The Oakland, Calif., school district’s effort to boost the grades and graduation rates of black male students offers a model for school districts around the country, the first independent analysis of the program concludes.
“Black Sonrise,” a University of California-Davis study on Oakland’s Manhood Development Program for black males in middle schools and high schools, found that students enrolled in the program had better grades and school attendance rates and fewer suspensions than their peers.
Introduced in 2011, the program offers leadership training, college and career preparation, and coursework that includes black history lessons and conversations about black men in society.
The classes are taught solely by black men. School leaders rolled out the program at three schools, enrolling 50 students combined. Four years later, there are 450 students participating at 17 schools.
“I am fascinated by the seeds of courage and determination that spurred a school district to make an unprecedented commitment to the education of black males, the study’s author, Vajra Watson, director of research and policy for equity at UC Davis, wrote in the report.
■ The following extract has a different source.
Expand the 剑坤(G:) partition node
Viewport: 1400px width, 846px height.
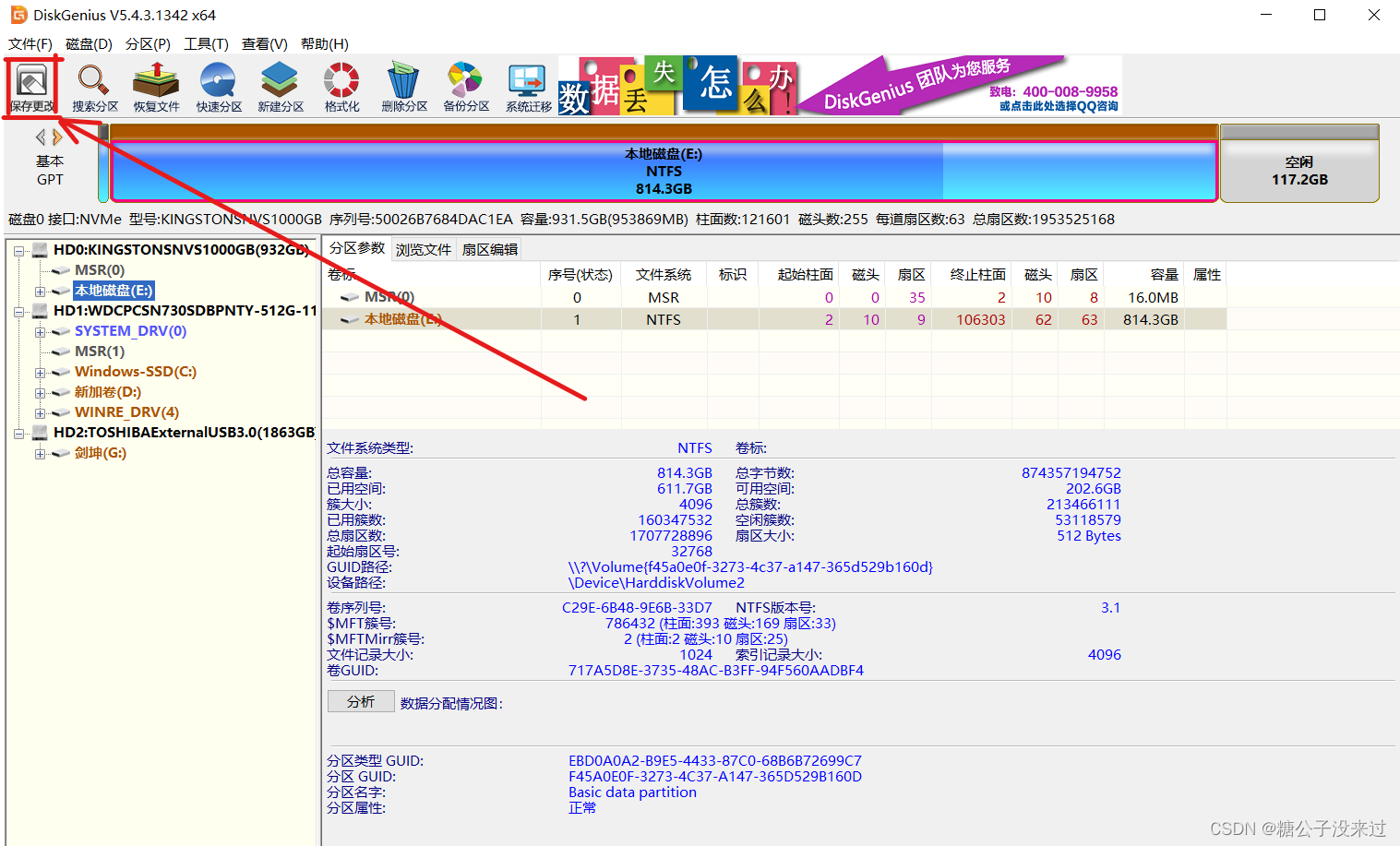click(x=42, y=453)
The 79-page report is heavy on narrative storytelling and light on statistics, and includes contributions from several members of the Oakland district’s Office of African-American Male Achievement.
Oakland was the first district in the country to create a department dedicated to black male students. The effort has sparked similar efforts in other urban districts, including Minneapolis, and attracted the attention of the White House.
Soon after President Obama Barack Obama last year unveiled his racial justice initiative, “My Brother’s Keeper,” to help black and Latino males, the White House had staff on the ground in Oakland to take a firsthand look at their program.
During the program’s infancy, Oakland was attracting a different kind of attention from the federal government. In 2012, The U.S. Department of Education’s office of civil rights developed a corrective action plan for the district, after finding that staff memberse had been disproportionately suspending black students for years.
The preceding civil rights probe was the result of an Obama administration pledge to work on reducing the overrepresentation of some racial and ethnic groups in school discipline cases.